Department of Applied Statistics, Chung-Ang University, Seoul, Republic of Korea.
Department of Biostatistics, Columbia University, New York, USA.
Stat Methods Med Res. 2020 Nov;29(11):3205-3217. doi: 10.1177/0962280220921912. Epub 2020 May 5.

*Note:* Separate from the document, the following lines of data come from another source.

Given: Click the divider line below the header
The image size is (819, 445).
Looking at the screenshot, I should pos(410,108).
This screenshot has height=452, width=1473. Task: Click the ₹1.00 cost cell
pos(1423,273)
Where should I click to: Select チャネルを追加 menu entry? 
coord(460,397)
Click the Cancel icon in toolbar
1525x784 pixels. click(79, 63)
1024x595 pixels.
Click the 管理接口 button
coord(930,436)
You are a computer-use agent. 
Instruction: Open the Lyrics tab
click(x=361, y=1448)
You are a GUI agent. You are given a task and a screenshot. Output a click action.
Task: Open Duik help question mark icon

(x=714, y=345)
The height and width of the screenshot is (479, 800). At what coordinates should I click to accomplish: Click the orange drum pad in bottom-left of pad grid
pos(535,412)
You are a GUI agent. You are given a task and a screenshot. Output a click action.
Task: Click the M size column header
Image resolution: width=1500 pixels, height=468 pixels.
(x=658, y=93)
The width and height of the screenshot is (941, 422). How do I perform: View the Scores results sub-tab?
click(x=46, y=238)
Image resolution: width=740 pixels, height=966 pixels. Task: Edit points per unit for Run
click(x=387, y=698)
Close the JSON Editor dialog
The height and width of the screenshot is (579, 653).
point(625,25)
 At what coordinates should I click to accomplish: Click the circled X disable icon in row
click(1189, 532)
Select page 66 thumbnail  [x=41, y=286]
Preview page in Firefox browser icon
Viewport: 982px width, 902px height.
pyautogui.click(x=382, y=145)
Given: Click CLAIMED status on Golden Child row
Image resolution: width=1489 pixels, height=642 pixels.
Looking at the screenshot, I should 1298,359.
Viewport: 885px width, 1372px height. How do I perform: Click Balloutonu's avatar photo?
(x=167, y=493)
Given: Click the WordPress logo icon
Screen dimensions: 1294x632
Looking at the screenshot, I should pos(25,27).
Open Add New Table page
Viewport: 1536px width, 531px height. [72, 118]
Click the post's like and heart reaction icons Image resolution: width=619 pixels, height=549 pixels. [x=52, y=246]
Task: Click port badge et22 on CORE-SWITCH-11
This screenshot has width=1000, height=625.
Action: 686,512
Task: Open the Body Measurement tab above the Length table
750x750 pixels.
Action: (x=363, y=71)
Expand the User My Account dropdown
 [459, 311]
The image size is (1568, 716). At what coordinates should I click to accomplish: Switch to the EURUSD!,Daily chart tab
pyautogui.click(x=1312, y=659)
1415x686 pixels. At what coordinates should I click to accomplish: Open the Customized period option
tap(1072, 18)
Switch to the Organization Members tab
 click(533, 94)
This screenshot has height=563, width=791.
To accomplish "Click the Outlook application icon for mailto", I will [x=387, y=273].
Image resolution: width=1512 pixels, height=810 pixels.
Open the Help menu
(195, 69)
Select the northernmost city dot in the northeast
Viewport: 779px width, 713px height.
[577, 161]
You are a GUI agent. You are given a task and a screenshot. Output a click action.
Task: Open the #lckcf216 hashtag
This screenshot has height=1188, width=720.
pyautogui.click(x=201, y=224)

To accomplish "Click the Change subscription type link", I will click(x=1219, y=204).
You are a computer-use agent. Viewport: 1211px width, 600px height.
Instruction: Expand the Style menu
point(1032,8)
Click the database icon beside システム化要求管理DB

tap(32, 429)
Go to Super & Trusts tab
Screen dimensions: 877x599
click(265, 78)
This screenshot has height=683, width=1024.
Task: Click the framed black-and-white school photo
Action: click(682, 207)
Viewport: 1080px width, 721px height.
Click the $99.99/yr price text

This paper presents a new model-based generalized functional clustering method for discrete longitudinal data, such as multivariate binomial and Poisson distributed data. For this purpose, we propose a multivariate functional principal component analysis (MFPCA)-based clustering procedure for a latent multivariate Gaussian process instead of the original functional data directly. The main contribution of this study is two-fold: modeling of discrete longitudinal data with the latent multivariate Gaussian process and developing of a clustering algorithm based on MFPCA coupled with the latent multivariate Gaussian process. Numerical experiments, including real data analysis and a simulation study, demonstrate the promising empirical properties of the proposed approach.
本文提出了一种新的基于模型的广义功能聚类方法,用于离散纵向数据,如多元二项式和泊松分布数据。为此,我们提出了一种基于多变量函数主成分分析(MFPCA)的聚类方法,用于潜在的多变量高斯过程,而不是直接对原始功能数据进行聚类。本研究的主要贡献有两个方面:用潜在的多变量高斯过程对离散纵向数据进行建模,以及开发一种基于 MFPCA 和潜在的多变量高斯过程的聚类算法。包括真实数据分析和模拟研究在内的数值实验证明了所提出方法的有希望的经验性质。